Mi fa male dappertutto: schiena, gambe, piedi, ma quelle ridotte peggio sono le mani: piene di calli e vesciche.
Le mie ossa sono indolenzite... fa un freddo tremendo e non ho niente con cui coprirmi. Veronica ha cercato di racimolare una coperta, ma è stata scoperta dalla governante e costretta a lavorare il doppio.

È l'alba di un nuovo giorno e sto aspettando con frenesia il sole per potermi scaldare.
Sono vicino a un lago e fisso le mie mani ormai ridotte all'estremo, mentre strofino i panni.
Respiro a scatti. Le lacrime invece scivolano veloci sulle mie gote.

<< Signorina Gea esigo avere indietro il mio libro.>> qualcuno mi solleva disperato. Gemo dal dolore... sono a pezzi. Alzo lentamente lo sguardo.
Che ci fa qui?
Non può vedermi in questo stato.
Mi allontano. Le mie gambe, però, sono straziate per questo cedono.

Vengo prontamente sorretta dalle sue braccia.
<< Che vi prende?>> domanda con indifferenza. Il suo cuore è di pietra.
Non mostra affetto per niente e nessuno.

<< Non toccatemi.>> alzo la voce, distaccandomi.
<< sapete benissimo cosa sto passando.>> aggiungo con tanto di risentimento.
<< Questo è il castigo per avervi mancato di rispetto l'altro giorno?
È questo lo stile di cui tanto parlate? Far lavorare una ragazza senza sosta?>> singhiozzo, ma non vorrei.
Non voglio risultare una vittima.
Userebbe questa scusa contro di me.
Mi asciugo le lacrime.
<< Ahi..>> soffro sentendo frizzare i tagli.

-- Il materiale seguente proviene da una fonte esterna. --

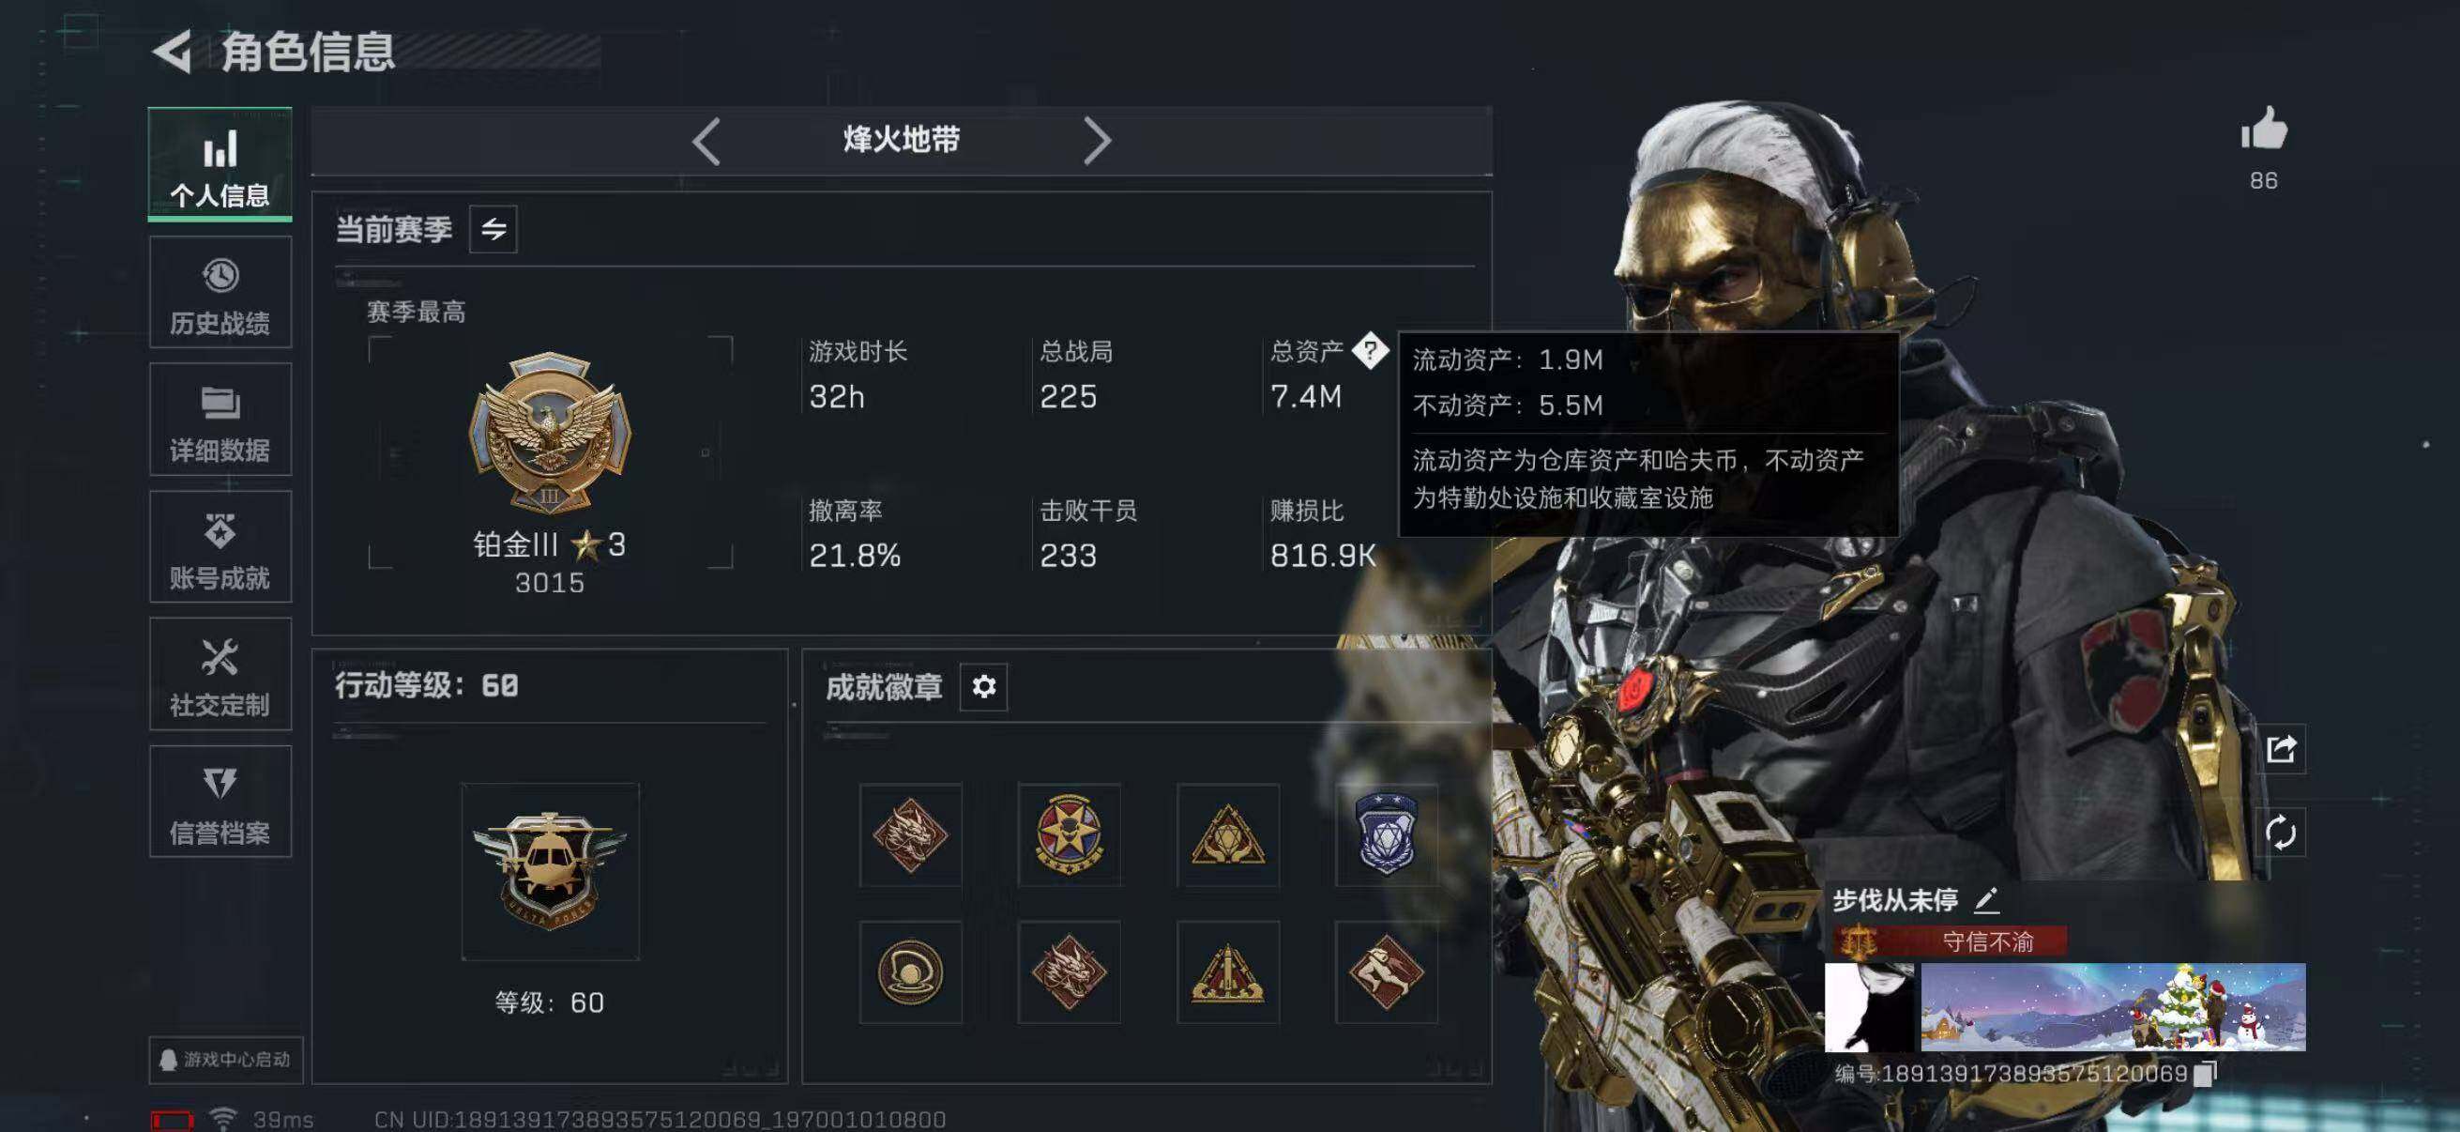Viewport: 2460px width, 1132px height.
Task: Select the 社交定制 tab
Action: [x=221, y=674]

Schiude la bocca sorpreso.
Il suo sguardo è pragmatico.
Afferra le mie mani.
<< come avete fatto a ridurle così?>>

È serio?

<< lavorando come sguattera nel vostro retrocucina.>> sputo fuori la verità, tanto peggio di così non può andarmi.

<< sguattera? >>
<<Nella tenuta non esiste più questa mansione.>> mi informa da vero uomo sofferente di perfezionismo, piegando la testa da un lato.

<< Certo che esiste!>> rispondo piccata.
<< mi guardi, non ho neanche la divisa.>>

Si fa prendere dal nervosismo ingrossando la mascella ma cerca, comunque, di contenersi.
Perché si tiene tutto dentro?
Cosa nascondono i suoi occhi glaciali?

<< Bene, ne prenderò atto.>>
<< Le porgo le mie scuse per il malinteso.>> soffre nel pronunciare queste parole, come se fossero un segno di debolezza.

<< Non ho sentito, potreste ripetere?>> mormoro. È una parola così umile e giusta, perché vergognarsene?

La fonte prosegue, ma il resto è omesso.